### Stored dataset items
================================

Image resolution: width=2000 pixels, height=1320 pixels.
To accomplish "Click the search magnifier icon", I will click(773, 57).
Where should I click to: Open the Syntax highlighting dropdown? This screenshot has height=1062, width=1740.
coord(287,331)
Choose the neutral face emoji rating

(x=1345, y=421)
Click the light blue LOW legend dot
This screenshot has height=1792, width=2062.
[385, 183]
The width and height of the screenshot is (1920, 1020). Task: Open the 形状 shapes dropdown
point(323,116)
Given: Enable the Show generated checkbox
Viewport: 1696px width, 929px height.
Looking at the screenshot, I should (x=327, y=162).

================================

Starting at the line that contains "The width and", print every line through the last one of the records, exactly and with nothing else.

### Solution to this problem
The width and height of the screenshot is (1920, 1020). Task: Open the 形状 shapes dropdown
point(323,116)
Given: Enable the Show generated checkbox
Viewport: 1696px width, 929px height.
Looking at the screenshot, I should (x=327, y=162).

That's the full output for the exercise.